在交给模型处理数据之前，我们需要将数据做成矩阵。
由于每条序列的长短不一，我们将一个batch_size的序列做成矩阵时，需要选取最长的序列作为矩阵的宽，在其他序列填充0，形成矩阵。
但我们在计算时这些0就是无用的数据，浪费计算资源
因此提出了压缩填充张量 Pack_padded_sequence

将矩阵转置后，并按序列长度排序

经过embedding层处理

记录有效数据，在计算时只计算有效数据

二、代码

代码如下（示例）：

#!/user/bin/env python3
# -*- coding: utf-8 -*-
import torch
from torch.utils.data import Dataset
from torch.utils.data import DataLoader
import pandas as pd
import time
import matplotlib.pyplot as plt
import math


BATCH_SIZE = 256  # batch size
HIDDEN_SIZE = 100  # 隐层维度
N_LAYER = 2  # RNN层数
N_EPOCHS = 100  # 训练轮数
N_CHARS = 128  # 字符
USE_GPU = True  # 是否使用gpu


# prepare data
class NameDataset(Dataset):
    def __init__(self, is_train_set=True):
        filename = 'data/names_train.csv' if is_train_set else 'data/names_test.csv'
        data = pd.read_csv(filename, delimiter=',', names=['names', 'country'])
        self.names = data['names']
        self.len = len(self.names)
        self.countries = data['country']
        self.countries_list = list(sorted(set(self.countries)))
        self.countries_dict = self.getCountryDict()
        self.countries_num = len(self.countries_list)

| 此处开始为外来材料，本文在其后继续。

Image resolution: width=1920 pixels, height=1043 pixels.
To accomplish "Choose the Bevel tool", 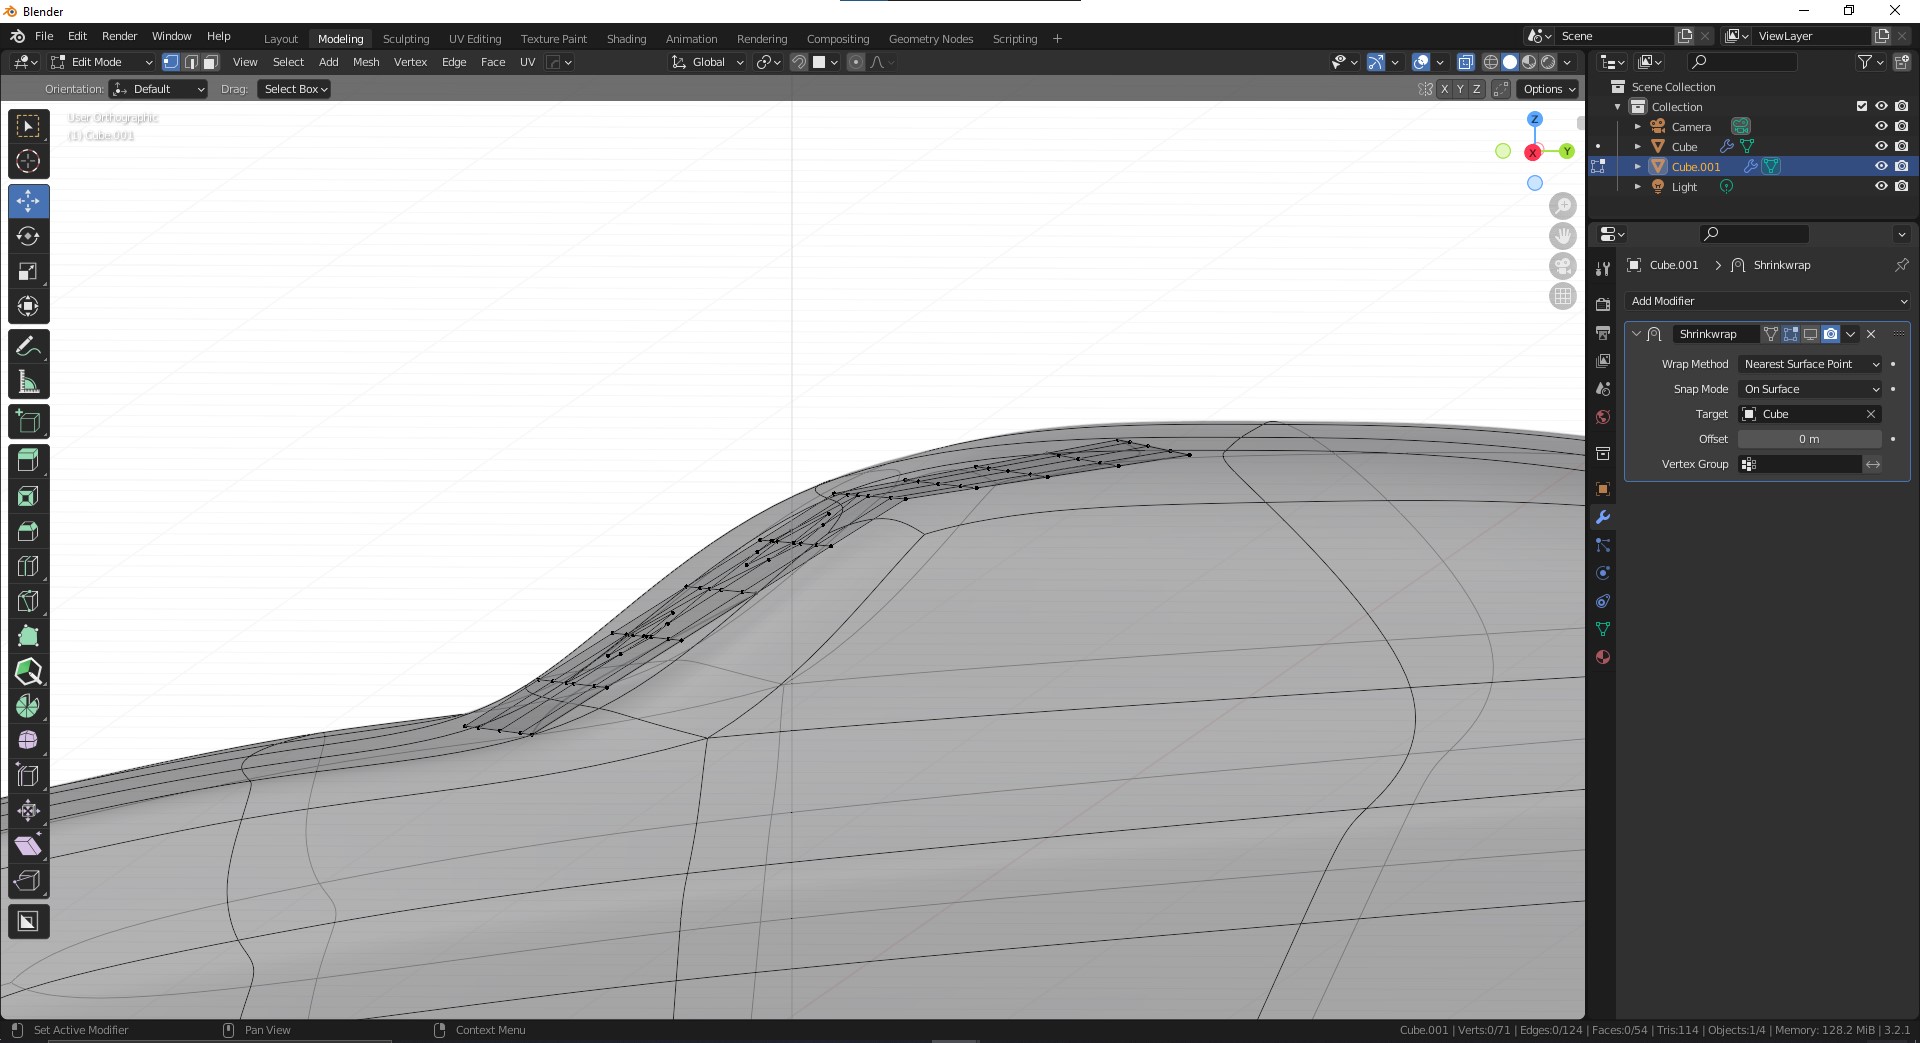I will pyautogui.click(x=28, y=531).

    def __getitem__(self, item):
        return self.names[item], self.countries_dict[self.countries[item]]

    def __len__(self):
        return self.len

    def getCountryDict(self):
        country_dict = {}
        for idx, country in enumerate(self.countries_list, 0):
            country_dict[country] = idx
        return country_dict

    def id2country(self, idx):
        return self.countries[idx]

    def getCountryNum(self):
        return self.countries_num



# 训练集
train_data = NameDataset(is_train_set=True)
trainloader = DataLoader(train_data, batch_size=BATCH_SIZE, shuffle=True)
# 测试集
test_data = NameDataset(is_train_set=False)
testloader = DataLoader(test_data, batch_size=BATCH_SIZE, shuffle=False)

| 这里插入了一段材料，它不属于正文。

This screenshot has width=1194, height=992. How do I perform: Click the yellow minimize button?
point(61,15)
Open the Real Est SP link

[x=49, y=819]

N_COUNTRY = train_data.getCountryNum()  # 国家的数量


# 模型
class RNNClassifier(torch.nn.Module):
    def __init__(self, input_size, hidden_size, output_size, n_layer=1, bidirectional=True):
        super(RNNClassifier, self).__init__()
        self.hidden_size = hidden_size
        self.n_layer = n_layer
        self.n_directions = 2 if bidirectional else 1

        self.emb = torch.nn.Embedding(input_size, hidden_size)
        self.gru = torch.nn.GRU(hidden_size, hidden_size, num_layers=n_layer,
                                bidirectional=bidirectional)
        self.fc = torch.nn.Linear(hidden_size * self.n_directions, output_size)

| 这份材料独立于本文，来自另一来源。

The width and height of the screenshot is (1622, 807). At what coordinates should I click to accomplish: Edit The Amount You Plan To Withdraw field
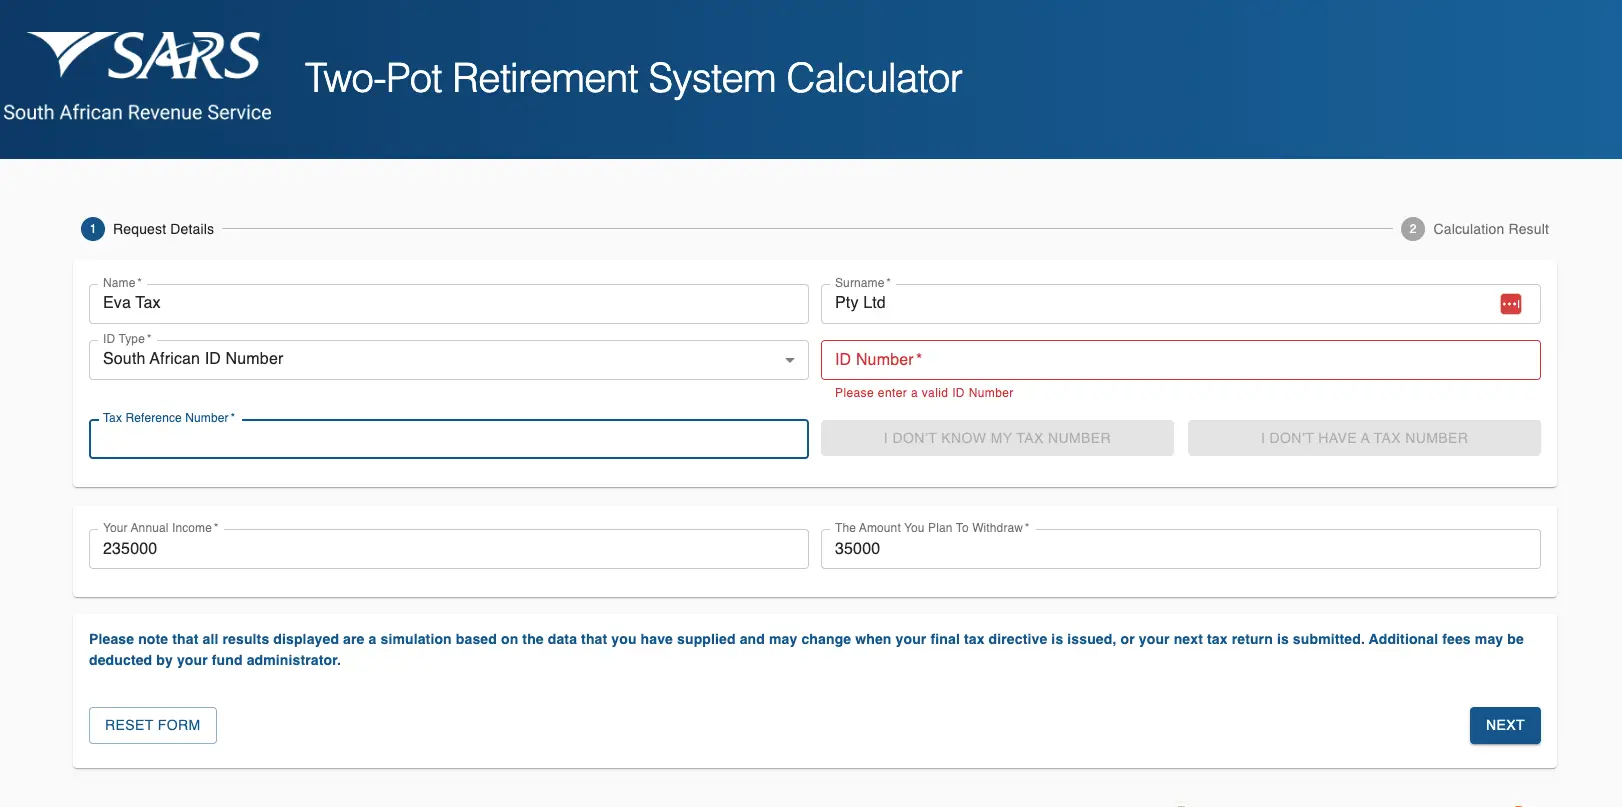coord(1180,549)
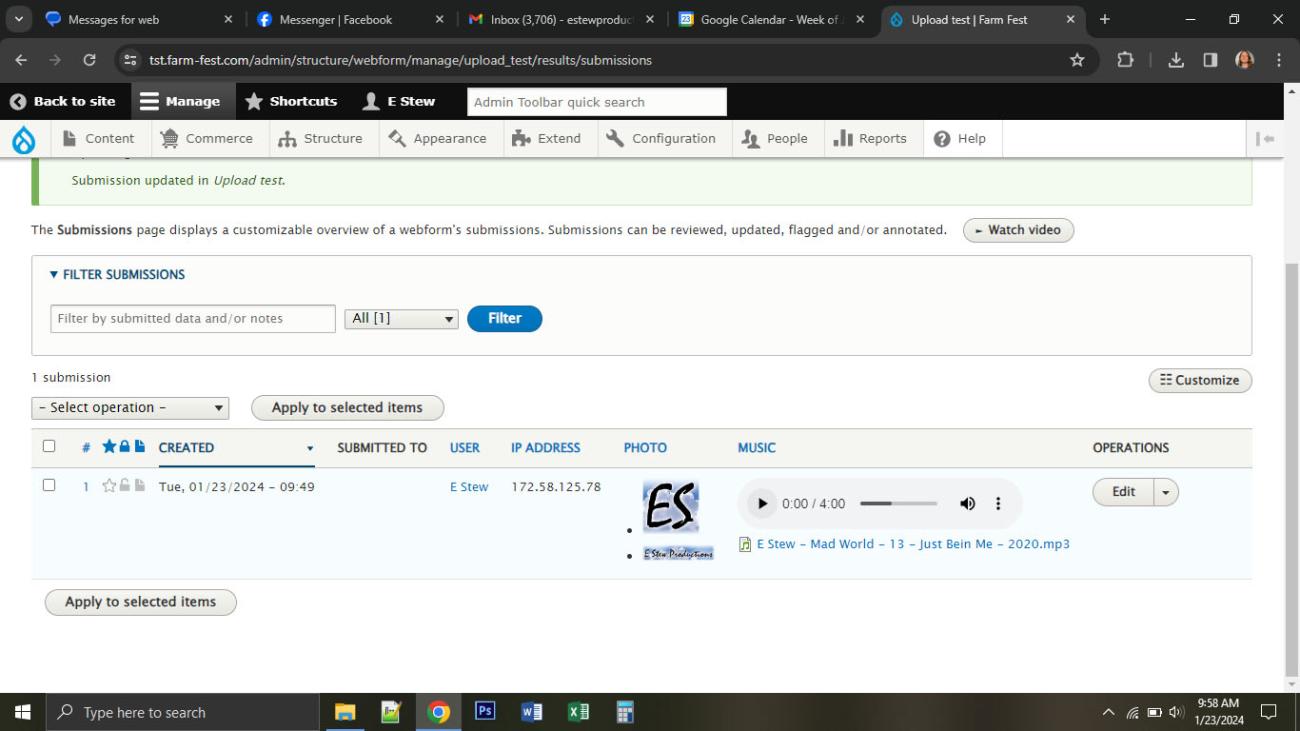Image resolution: width=1300 pixels, height=731 pixels.
Task: Play the uploaded audio track
Action: (x=762, y=504)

    def forward(self, inputs, seq_lengths):
        inputs = create_tensor(inputs.t())
        batch_size = inputs.size(1)

        hidden = self._init_hidden(batch_size)
        embedding = self.emb(inputs)

        gru_input = torch.nn.utils.rnn.pack_padded_sequence(embedding, seq_lengths)  # 用于提速

        output, hidden = self.gru(gru_input, hidden)
        if self.n_directions == 2:
            # 如果是双向神经网络，则有两个hidden，需要将它们拼接起来
            hidden_cat = torch.cat([hidden[-1], hidden[-2]], dim=1)
        else:
            hidden_cat = hidden[-1]
        fc_output = self.fc(hidden_cat)
        return fc_output

    def _init_hidden(self, batch_size):
        hidden = torch.zeros(self.n_layer * self.n_directions, batch_size, self.hidden_size)
        return create_tensor(hidden)


def create_tensor(tensor):
    if USE_GPU:
        device = torch.device('cuda')
        tensor = tensor.to(device)
    return tensor


def make_tensors(names, countries):
    sequences_and_lengths = [name2list(name) for name in names]  # 得到name所有字符的ASCII码值和name的长度
    name_sequences = [sl[0] for sl in sequences_and_lengths]  # 获取name中所有字符的ASCII码值
    seq_lengths = torch.LongTensor([sl[1] for sl in sequences_and_lengths])  # 获取所有name的长度
    # 获得所有name的tensor，形状 batch_size*max(seq_len)  即name的个数*最长的name的长度
    seq_tensor = torch.zeros(len(name_sequences), seq_lengths.max()).long()  # 形状[name的个数*最长的name的长度]
    for idx, (seq, seq_len) in enumerate(zip(name_sequences, seq_lengths), 0):
        seq_tensor[idx, :seq_len] = torch.LongTensor(seq)  # 将所有name逐行填充到seq_tensor中

    #   sort by length to use pack_padded_sequence
    seq_lengths, perm_idx = seq_lengths.sort(dim=0, descending=True)  # 将seq_lengths按降序排列,perm_idx是排序后的序号
    seq_tensor = seq_tensor[perm_idx]  # seq_tensor中的顺序也随之改变
    countries = countries[perm_idx]  # countries中的顺序也随之改变

    # 返回所有names转为ASCII码的tensor，所有names的长度的tensor，所有country的tensor
    return create_tensor(seq_tensor), \
        create_tensor(seq_lengths), \
        create_tensor(countries)


def name2list(name):
    arr = [ord(c) for c in name]  # 将string转为list且所有字符转为ASCII码值
    return arr, len(arr)  # 返回的是tuple([arr],len(arr))


def modelTrain():
    total_loss = 0.0
    for i, (names, countries) in enumerate(trainloader, 1):
        inputs, seq_lengths, targets = make_tensors(names, countries)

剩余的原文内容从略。